I expect people to do the same though, I've always held unto the belief of "do unto others what you want others to do unto you". not that I'm saying that I want people to not read and care about what I think, but what I'm saying is that if I'm an ass, then it's perfectly fine with me if people are like that to me as well. I am all for equality and fairness.

but then again, the world isn't fair. nevertheless, I'd still like to make the world a better place by making it fair for everyone. I push you around and be a bully, and I equally give you the same opportunities to push me around. sound deal, right? I ruin something important for you, and I'm fine with you ruining something important from me... but then again, I'm an ass so I won't let you get to it easily.

being an ass also means being honest. lying is good when it works, but most of the time, I like being honest. I won't spend more than I usually do on shoe polish and put my best foot forward. yes, I will put my best foot forward when the situation calls for it, but I will do it in the most convenient way. though I tend to present my sucky me most of the time and reserve my good side to those who deserve it.

how the hell did I go from twitter to putting my best foot forward? ah well... it's a blog.

Monday, January 09, 2012

on being happy

I am in a state of... great fulfillment.

my expensive ass headphones is blaring the best music I've heard in a while.
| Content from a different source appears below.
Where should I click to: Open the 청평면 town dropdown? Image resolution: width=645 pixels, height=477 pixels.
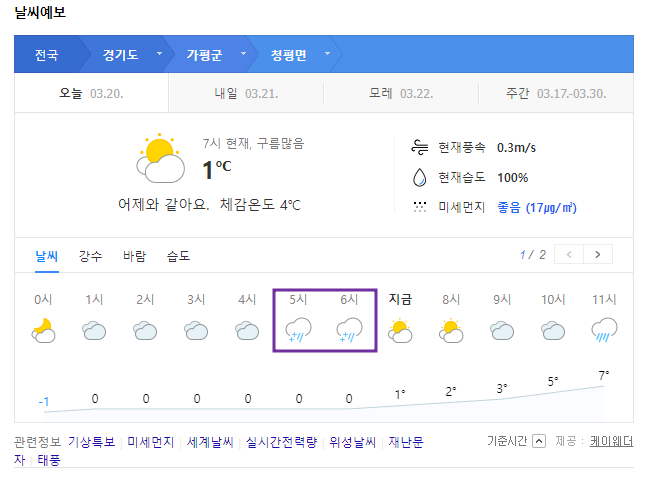327,53
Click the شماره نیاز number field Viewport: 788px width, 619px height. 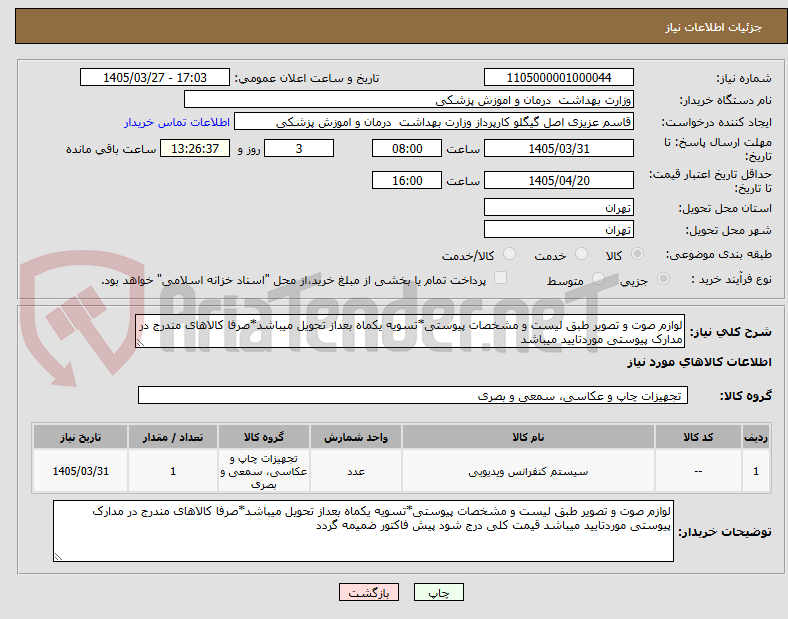(x=559, y=77)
no, I am not drunk, nor am I high... no controlled or illegal chemicals are in my body.

on the contrary, I just had dinner... and that's it.

Stardust's Music Sounds Better With You is as beautiful as the time when I was drunk during new year, but this time, I can feel my face and hands.bass thumping, bass booming... treble's tickling but not sibilant... the clarity of it all without having sharp edges. it's all... beautiful.

Broken Social Scene's Pacific Theme transports me into the most picturesque shoreline, despite not having any lyrics at all, every beat of the drum, every hit of the tambourine, every pluck and strum of the guitar, every bassline, every note on the synthesizer... it all speaks to me, of beauty and happiness.

I am zen

and then oh, the brass section starts to do their thing. trombones fascinate me, and when they play in harmonies it's all... beautiful.

Animal Collective's Fireworks play... it's my new year's song, but at anytime of the year, it's absurdities and percussion puts me in a trance, admittedly, I feel that I look stupid on the train when this song plays. but when the beating of the drums drive the song, you can't help but be carried away by the beat. every hit of the snare is accurate and crisp, every bang of the toms is boomy but remains in its own frequency... despite how weird it can be, it's all, okay... I am weird.

but it remains, like all... beautiful.

Kevin Drew's Aging Faces/Losing Places... it's one of those songs which remind me of the girl I like. it's needless to say that it's all... beautiful.

can I ask for anything more?

I don't know.

what I do know, however, are my limitations... I am well aware that happiness ends at a certain point. if tomorrow I'll be way wayyyy down, then so be it. that has always been the way I've gone through life... being zen about it. when life gives you cake, take it. when life gives you turd, take it. in everything there is inherent goodness because it's all... beautiful.